Money for the center came in a number of ways, said David Quinney, trustee for the S.J. and Jessie E. Quinney Foundation, a major contributor to the center. One of those was from private donors, who "gave $5 and $10, up to $100 and $1,000," he said. "All total, these amounted more than $1 million."

In order to use the building during the Olympics and Paralympics, SLOC contributed $250,000 to the fund.

The center is expected to open to the public in early June. The museum will take up 5,000 square feet and the Olympic showcase another 4,500 square feet, with the remainder housing an auditorium and a small eating area called the Ecker Hill Cafe. The cafe is named after the once-famous Ecker ski jumping hill that is located over the mountain to the north.

The most striking feature of the new building is the "glass" front. Etched in Plexiglas are the names, logos and a two-story resemblance of Alf Engen in a classic ski jumping pose.

"We originally wanted to use glass," explained Alan Engen, "but it was much too expensive. We chose, instead, to use Plexiglas. They etched in the figures and then put on a special backing to make it look like real glass."

Romney talked about the generosity of people, not only towards this building but to other causes. He mentioned about initial doubts of SLOC raising $50 million for the Games through local contributions and sponsors, "and instead we raised $150 million."
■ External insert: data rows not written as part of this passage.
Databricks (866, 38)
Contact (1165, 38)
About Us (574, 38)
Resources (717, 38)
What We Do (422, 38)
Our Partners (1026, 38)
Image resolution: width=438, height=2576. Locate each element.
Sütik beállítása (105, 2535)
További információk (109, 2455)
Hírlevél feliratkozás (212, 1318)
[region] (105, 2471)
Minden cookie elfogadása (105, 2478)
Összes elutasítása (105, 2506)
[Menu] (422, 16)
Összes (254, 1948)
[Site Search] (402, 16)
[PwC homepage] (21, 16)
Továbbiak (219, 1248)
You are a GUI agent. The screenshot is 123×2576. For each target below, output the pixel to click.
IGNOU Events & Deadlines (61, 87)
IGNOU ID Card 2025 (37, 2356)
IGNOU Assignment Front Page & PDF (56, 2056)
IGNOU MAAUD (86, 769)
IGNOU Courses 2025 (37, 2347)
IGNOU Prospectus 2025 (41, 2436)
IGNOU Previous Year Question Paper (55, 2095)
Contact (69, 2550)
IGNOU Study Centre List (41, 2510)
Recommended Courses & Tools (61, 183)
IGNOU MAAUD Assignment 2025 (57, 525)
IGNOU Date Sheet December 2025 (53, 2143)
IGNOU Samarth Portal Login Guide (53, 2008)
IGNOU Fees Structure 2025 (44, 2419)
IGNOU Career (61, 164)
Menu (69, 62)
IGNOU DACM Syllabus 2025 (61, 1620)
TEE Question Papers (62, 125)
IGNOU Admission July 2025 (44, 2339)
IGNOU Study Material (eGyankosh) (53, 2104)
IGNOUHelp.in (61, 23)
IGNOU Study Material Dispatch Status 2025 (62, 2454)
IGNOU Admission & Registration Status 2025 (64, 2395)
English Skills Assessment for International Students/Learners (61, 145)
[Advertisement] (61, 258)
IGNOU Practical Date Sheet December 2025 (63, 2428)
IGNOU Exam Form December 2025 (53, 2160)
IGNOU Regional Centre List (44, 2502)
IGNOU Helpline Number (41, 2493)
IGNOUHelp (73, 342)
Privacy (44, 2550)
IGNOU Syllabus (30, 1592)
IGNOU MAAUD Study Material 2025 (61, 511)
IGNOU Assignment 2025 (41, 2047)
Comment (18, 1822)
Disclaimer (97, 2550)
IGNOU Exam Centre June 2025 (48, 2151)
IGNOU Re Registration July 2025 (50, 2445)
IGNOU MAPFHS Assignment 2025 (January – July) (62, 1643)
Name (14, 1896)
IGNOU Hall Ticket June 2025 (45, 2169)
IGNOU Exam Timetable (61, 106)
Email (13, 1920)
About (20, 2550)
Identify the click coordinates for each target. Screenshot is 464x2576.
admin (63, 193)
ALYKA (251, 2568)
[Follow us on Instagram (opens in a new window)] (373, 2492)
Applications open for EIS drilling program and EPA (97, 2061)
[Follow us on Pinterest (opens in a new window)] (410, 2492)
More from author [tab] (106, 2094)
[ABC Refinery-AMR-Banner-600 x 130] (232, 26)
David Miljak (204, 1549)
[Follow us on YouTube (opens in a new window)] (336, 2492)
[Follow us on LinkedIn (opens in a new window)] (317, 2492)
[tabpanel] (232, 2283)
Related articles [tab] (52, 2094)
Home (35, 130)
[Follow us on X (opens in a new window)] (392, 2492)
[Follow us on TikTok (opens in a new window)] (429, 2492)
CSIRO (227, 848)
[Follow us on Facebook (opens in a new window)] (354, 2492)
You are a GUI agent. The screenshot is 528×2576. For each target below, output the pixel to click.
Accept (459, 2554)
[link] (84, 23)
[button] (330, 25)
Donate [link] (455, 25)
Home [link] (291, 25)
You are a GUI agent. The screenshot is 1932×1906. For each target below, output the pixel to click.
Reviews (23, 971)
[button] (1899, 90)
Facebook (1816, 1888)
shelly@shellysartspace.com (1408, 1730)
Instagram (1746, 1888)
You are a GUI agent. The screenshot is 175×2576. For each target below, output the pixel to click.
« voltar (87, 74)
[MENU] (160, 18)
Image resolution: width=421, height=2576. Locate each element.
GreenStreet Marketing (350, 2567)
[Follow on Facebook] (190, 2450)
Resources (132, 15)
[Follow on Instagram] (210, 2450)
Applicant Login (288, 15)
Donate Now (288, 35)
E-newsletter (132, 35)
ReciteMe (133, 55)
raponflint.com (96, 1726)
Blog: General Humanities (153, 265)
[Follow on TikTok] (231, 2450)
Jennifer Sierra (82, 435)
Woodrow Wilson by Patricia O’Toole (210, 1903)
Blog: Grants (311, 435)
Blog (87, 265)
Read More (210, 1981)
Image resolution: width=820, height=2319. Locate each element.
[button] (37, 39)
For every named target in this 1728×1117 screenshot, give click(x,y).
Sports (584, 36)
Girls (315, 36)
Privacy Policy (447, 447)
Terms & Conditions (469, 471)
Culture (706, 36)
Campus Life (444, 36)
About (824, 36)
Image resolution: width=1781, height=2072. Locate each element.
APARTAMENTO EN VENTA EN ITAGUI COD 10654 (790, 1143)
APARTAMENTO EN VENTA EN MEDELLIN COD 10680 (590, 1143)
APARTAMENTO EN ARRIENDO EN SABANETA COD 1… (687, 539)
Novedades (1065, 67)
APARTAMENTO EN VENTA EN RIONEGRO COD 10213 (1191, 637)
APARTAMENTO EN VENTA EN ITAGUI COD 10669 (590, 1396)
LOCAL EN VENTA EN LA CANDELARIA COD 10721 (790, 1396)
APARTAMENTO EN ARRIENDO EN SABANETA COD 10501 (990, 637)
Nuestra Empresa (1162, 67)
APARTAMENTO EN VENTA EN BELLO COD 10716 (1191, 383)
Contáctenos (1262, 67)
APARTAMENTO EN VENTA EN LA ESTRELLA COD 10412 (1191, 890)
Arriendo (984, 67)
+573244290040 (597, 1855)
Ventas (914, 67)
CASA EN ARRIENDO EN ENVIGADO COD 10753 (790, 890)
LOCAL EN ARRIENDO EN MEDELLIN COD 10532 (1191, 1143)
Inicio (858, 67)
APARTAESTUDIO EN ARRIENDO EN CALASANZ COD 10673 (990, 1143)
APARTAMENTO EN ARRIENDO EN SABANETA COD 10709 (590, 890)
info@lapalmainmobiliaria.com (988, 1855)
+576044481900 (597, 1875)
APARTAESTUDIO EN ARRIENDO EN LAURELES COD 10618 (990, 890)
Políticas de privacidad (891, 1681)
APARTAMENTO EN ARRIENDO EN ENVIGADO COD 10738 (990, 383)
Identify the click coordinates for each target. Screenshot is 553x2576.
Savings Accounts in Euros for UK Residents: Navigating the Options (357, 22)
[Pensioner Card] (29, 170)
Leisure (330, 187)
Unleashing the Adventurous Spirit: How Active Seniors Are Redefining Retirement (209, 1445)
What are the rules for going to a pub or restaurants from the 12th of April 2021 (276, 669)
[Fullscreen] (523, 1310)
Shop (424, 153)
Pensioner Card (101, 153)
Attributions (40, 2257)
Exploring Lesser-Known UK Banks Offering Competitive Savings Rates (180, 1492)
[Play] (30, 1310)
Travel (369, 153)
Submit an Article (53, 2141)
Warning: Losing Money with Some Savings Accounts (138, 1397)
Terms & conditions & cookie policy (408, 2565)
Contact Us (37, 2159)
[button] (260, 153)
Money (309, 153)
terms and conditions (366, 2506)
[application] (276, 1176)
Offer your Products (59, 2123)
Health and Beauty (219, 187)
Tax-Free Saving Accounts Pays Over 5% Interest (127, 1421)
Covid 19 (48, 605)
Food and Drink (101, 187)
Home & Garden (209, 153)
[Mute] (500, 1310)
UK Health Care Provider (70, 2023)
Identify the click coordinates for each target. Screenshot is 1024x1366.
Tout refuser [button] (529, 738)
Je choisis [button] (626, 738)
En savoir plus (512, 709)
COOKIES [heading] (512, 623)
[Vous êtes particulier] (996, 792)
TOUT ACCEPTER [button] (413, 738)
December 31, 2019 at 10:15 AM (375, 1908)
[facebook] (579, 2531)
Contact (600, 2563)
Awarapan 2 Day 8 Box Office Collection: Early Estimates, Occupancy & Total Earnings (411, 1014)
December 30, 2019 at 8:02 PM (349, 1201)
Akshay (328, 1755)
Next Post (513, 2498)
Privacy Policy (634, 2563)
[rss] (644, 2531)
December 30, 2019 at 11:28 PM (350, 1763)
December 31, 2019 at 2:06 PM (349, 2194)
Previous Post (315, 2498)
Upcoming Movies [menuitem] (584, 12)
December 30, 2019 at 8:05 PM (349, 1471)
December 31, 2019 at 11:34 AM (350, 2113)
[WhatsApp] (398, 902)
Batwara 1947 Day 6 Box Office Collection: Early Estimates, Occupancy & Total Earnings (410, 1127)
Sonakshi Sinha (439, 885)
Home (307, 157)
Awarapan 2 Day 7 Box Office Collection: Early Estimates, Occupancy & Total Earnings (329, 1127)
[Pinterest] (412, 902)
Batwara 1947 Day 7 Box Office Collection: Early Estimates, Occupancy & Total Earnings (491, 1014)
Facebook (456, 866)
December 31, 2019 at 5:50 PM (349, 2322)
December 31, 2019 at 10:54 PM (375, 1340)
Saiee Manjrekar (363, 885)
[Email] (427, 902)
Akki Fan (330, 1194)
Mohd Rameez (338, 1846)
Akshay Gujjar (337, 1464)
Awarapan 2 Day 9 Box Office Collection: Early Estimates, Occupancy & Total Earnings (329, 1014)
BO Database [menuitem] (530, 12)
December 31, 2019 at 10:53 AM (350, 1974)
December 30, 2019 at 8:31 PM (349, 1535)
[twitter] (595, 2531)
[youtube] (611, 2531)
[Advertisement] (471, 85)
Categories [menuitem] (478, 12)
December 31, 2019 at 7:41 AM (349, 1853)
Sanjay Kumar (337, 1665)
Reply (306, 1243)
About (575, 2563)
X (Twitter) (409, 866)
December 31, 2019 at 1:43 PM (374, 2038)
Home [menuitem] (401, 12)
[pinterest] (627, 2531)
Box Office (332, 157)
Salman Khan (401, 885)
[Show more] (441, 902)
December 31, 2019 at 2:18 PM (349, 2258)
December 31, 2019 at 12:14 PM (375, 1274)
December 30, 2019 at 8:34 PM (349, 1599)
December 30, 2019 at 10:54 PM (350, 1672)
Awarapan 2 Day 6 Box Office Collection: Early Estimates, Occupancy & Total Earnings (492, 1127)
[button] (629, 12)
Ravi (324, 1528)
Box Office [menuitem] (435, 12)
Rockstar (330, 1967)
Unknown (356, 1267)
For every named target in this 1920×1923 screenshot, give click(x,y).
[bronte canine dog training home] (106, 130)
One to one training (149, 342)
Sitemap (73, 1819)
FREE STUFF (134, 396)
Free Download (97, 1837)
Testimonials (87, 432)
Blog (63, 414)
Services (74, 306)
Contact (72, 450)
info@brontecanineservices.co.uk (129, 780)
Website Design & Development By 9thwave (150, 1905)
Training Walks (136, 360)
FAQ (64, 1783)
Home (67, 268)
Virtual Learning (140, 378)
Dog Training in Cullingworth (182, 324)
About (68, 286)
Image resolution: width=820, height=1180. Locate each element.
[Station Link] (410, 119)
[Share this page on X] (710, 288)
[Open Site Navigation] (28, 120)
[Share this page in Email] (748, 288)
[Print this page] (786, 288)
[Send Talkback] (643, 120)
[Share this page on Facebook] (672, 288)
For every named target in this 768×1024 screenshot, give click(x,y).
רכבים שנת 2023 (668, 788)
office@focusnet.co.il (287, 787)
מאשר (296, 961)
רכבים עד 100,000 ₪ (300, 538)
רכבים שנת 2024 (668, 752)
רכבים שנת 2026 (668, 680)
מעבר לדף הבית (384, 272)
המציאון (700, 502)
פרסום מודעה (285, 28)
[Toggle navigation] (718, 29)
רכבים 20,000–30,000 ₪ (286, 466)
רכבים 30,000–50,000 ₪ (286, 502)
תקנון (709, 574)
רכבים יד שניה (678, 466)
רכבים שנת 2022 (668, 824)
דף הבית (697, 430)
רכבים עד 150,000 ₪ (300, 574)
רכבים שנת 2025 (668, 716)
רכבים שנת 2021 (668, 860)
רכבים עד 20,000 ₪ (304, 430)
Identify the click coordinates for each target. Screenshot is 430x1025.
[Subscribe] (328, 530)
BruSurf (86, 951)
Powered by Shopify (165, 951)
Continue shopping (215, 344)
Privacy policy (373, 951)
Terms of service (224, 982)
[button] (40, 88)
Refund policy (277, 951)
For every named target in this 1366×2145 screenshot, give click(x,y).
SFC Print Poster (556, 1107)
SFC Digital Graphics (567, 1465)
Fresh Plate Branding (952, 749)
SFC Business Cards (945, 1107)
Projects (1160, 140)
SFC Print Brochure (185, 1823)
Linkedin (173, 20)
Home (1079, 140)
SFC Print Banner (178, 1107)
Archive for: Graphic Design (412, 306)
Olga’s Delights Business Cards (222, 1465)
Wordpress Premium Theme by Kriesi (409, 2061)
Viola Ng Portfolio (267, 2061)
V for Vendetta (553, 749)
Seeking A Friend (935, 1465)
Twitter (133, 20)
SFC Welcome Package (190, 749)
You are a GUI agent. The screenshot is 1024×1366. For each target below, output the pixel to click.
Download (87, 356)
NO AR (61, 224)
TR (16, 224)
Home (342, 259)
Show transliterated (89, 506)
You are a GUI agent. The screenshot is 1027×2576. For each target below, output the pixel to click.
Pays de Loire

He also told the group that a special Olympic pin, with red and white bars and a blue crown commemorating last week's tragedies in New York and Washington, was designed and offered over the Internet Monday night.

"It hit the news and was reported that the pin would cost $5, but that $4.62 of that money would go to the victims in the Sept. 11th tragedy," he said. "When I left my office this afternoon, we'd sold 50,380 pins."

More than 9,000 members of the media are expected to come to Utah in February. Romney believes most will have reason to visit the new center at the Olympic Park, "not only because of the events, but because we expect this to be a showcase site for media facilities."